You turn to look at him staring down at his gloves.
“Sukuna.”
“Yeah?” He turned to look at you. No smiles, just a deadpan expression. You walked towards him and held his face in your hands. You could tell he was nervous about the fight even though he had won so many before.
“Honey, what’s on your mind?” Your voice was sincere and comforting for him. “What if I’m in a slump? My last match was so bad. I’ve never lost like that. What if I’m on a losing streak now?”
You get on your tippy toes and kiss his cheek. “Sukuna, you’ve worked hard have you not?” He nods. “And you feel like you’ve trained well this time.” He nods again. “Then why are you so worried? Is it because you were distracted last time?”
He sighs and wraps his arms around you, burying his head in your neck in the process. “Look, I don’t know if you think it’s weird but when I see you outside the ring, I feel like I have a reason to win. It drives me to fight better. I had a really shitty day last time and when I didn’t see you I just didn’t feel like giving my all.”
Your heart felt like it was being torn to pieces after seeing your husband sulk. “I just felt burnt out. I was hoping that once I saw you then I’d feel better.”
You hugged him tighter and kissed his shoulder. “I’m sorry, Sukuna, I promise I’ll never do that again.” You start rubbing your hand up and down his back in hopes to calm him down right before his match.

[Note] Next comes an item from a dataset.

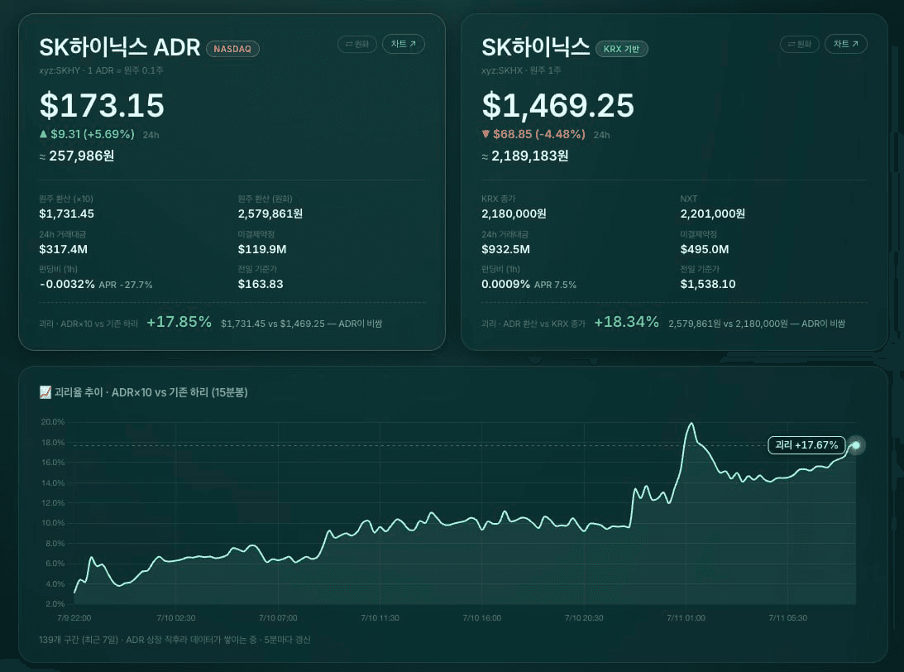
Task: Open 차트 link on the ADR card
Action: coord(403,45)
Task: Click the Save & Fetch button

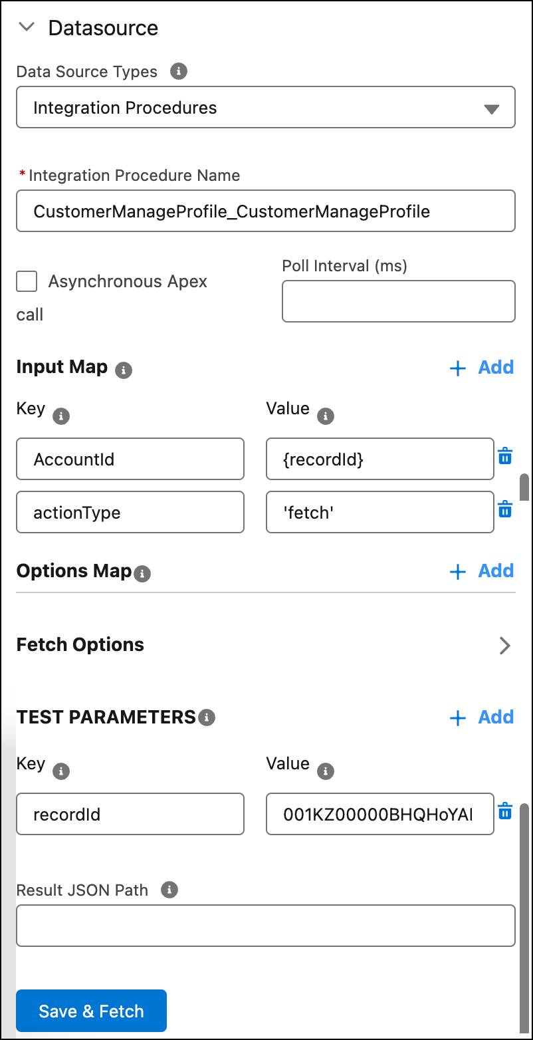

“Kiss my gloves for me?” He asks as he pulls away. You nod. He takes his boxing gloves out and places them in your hands. You leave a delicate kiss on each of them, your gloss leaving a small sparkly stain. He takes them from your hand and kisses them on the same spots as you did, maintaining eye contact with you throughout. “You’re my good luck charm, you know that?” He says as he strokes your head.
You show him a teethy grin and nod.
“And you’re mine.” Your reply made him smash his lips to yours. “I’ll be sure to win now that you’re here.” He mumbled against your lips.